Word and item position data
_ _ _ _ _ _ _
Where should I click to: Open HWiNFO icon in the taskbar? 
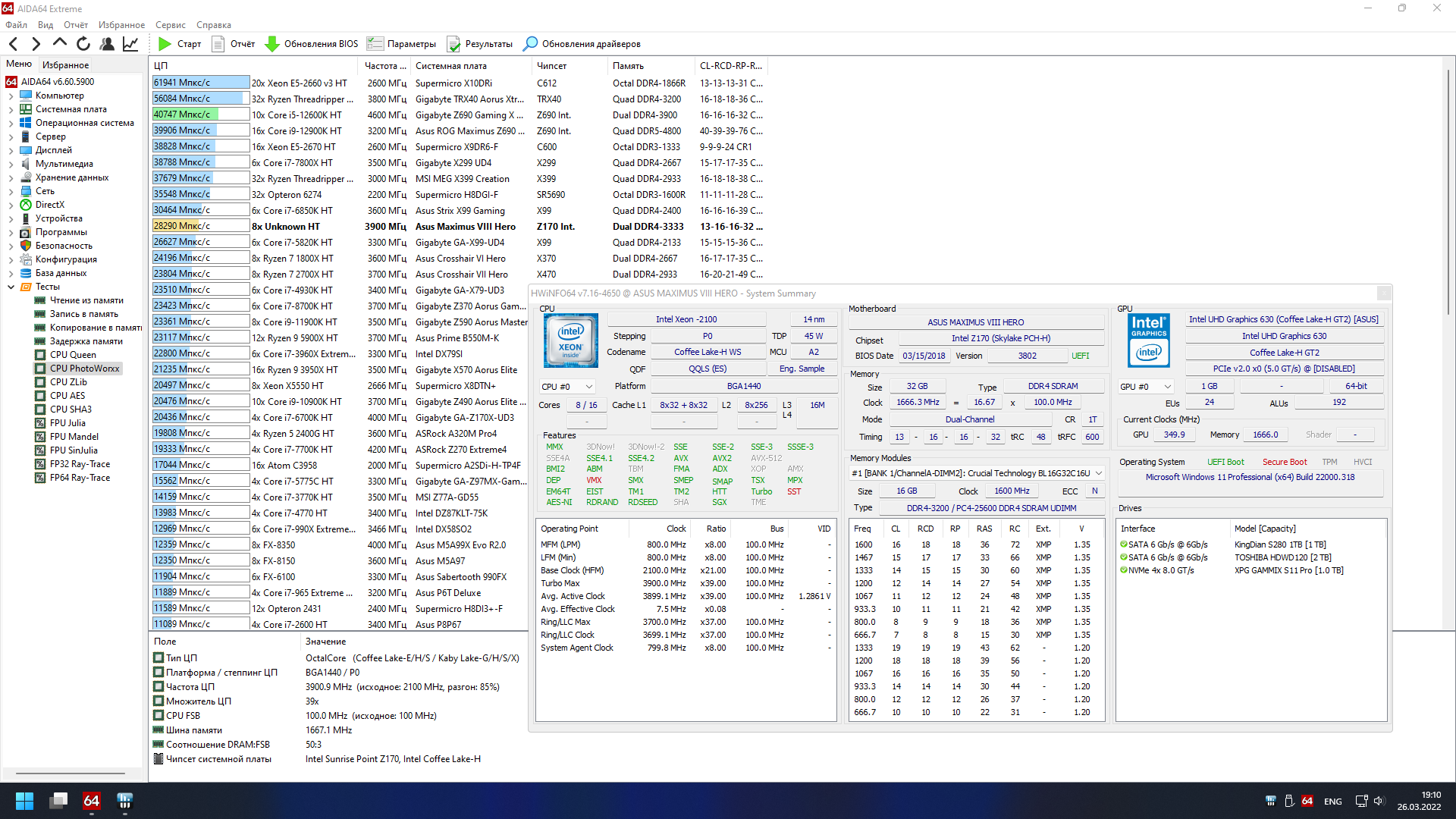125,801
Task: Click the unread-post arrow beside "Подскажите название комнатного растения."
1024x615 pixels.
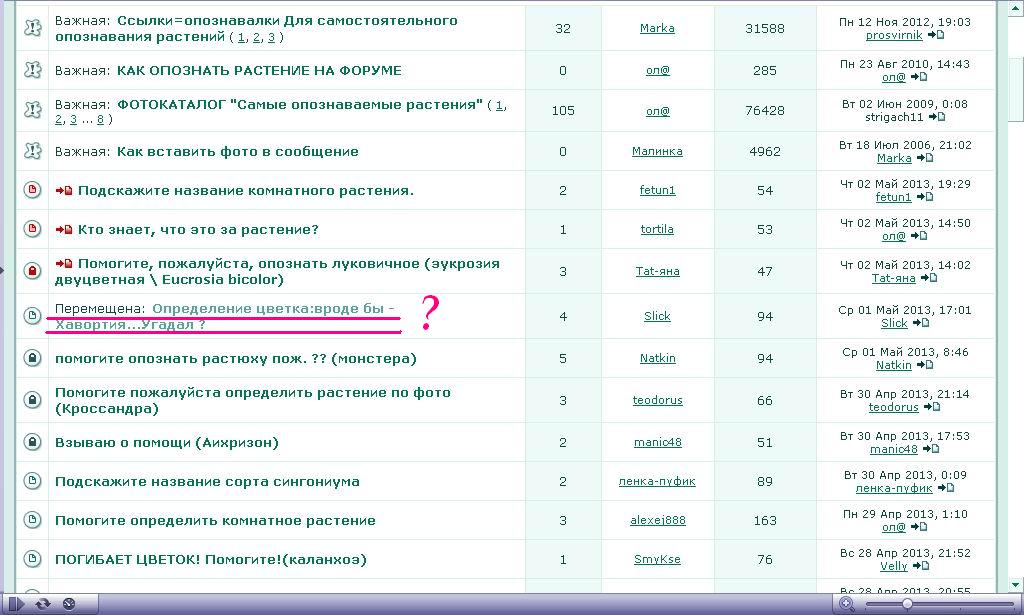Action: (x=65, y=191)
_ _ _ _ _ _ _
_The problem:_ Collect every line from the records above that contains the word "unread", copying each one out in full.

_Response to this task:_
Task: Click the unread-post arrow beside "Подскажите название комнатного растения."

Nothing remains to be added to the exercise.